WHAT TO DO
Return the passage about the film Copperhead word for word, in full.

One such community, The Corners, is the setting of a new movie by Ron Maxwell, director of the classic Civil War films Gettysburg and Gods and Generals. Set in upstate New York, Copperhead is the tale of two families, the Beeches, the lone Peace Democrats in a village of Lincoln-supporting unionists, and the abolitionist Hagadorns, who see in the war the best chance to abolish the great evil of slavery.

More than a mere Peace Democrat, Abner Beech (Billy Campbell) is a localist and a pacifist, the kind of man Wendell Berry might write essays about. In the film’s key exchange, Abner is asked by Avery, the village blacksmith (Peter Fonda), if the union means nothing to him. “It means something,” Abner says. “It means more than something. But it doesn’t mean everything. My family means more to me, my farm, The Corners means more. York State means more to me. Though we disagree, Avery, you mean more to me than any union.”

The union is certainly not worth the death of 700,000 boys and men, not to mention the Lincoln administration’s numerous and repeated violations of the U.S. Constitution. Americans like to think the Constitution is sacred, but that seems to be the case only when times are good, and those few times when peace reigns. Of course, during the War Between the States (or many subsequent wars, for that matter) such treasonous talk from the loyal opposition could get a man thrown in the hoosegow, or tarred, feathered, and ridden out of town on a rail by his erstwhile friends and neighbors.

PROVIDED DATA
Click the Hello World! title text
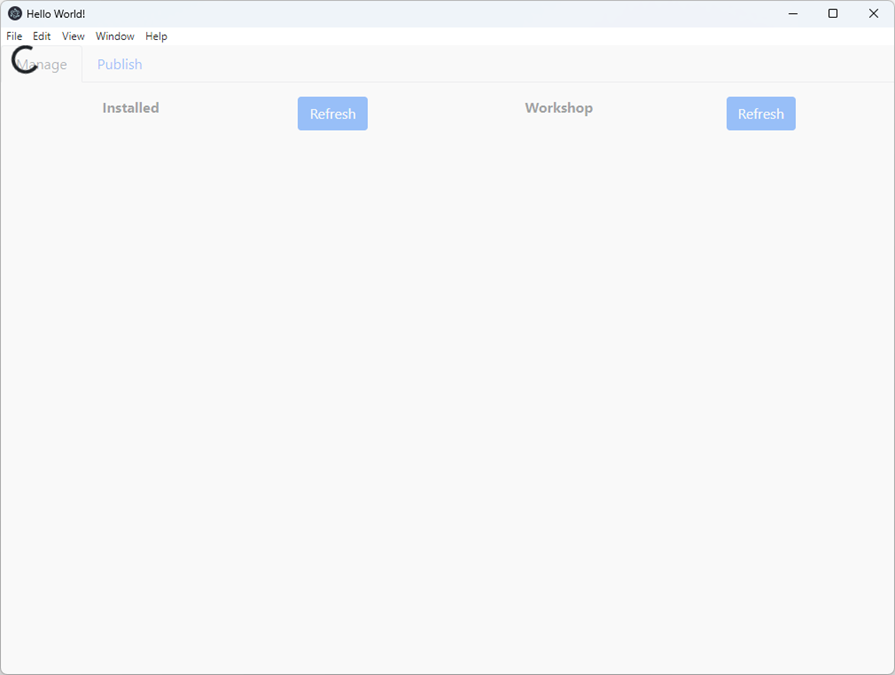Viewport: 895px width, 675px height. pos(56,14)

ANSWER IN FULL
One such community, The Corners, is the setting of a new movie by Ron Maxwell, director of the classic Civil War films Gettysburg and Gods and Generals. Set in upstate New York, Copperhead is the tale of two families, the Beeches, the lone Peace Democrats in a village of Lincoln-supporting unionists, and the abolitionist Hagadorns, who see in the war the best chance to abolish the great evil of slavery.

More than a mere Peace Democrat, Abner Beech (Billy Campbell) is a localist and a pacifist, the kind of man Wendell Berry might write essays about. In the film’s key exchange, Abner is asked by Avery, the village blacksmith (Peter Fonda), if the union means nothing to him. “It means something,” Abner says. “It means more than something. But it doesn’t mean everything. My family means more to me, my farm, The Corners means more. York State means more to me. Though we disagree, Avery, you mean more to me than any union.”

The union is certainly not worth the death of 700,000 boys and men, not to mention the Lincoln administration’s numerous and repeated violations of the U.S. Constitution. Americans like to think the Constitution is sacred, but that seems to be the case only when times are good, and those few times when peace reigns. Of course, during the War Between the States (or many subsequent wars, for that matter) such treasonous talk from the loyal opposition could get a man thrown in the hoosegow, or tarred, feathered, and ridden out of town on a rail by his erstwhile friends and neighbors.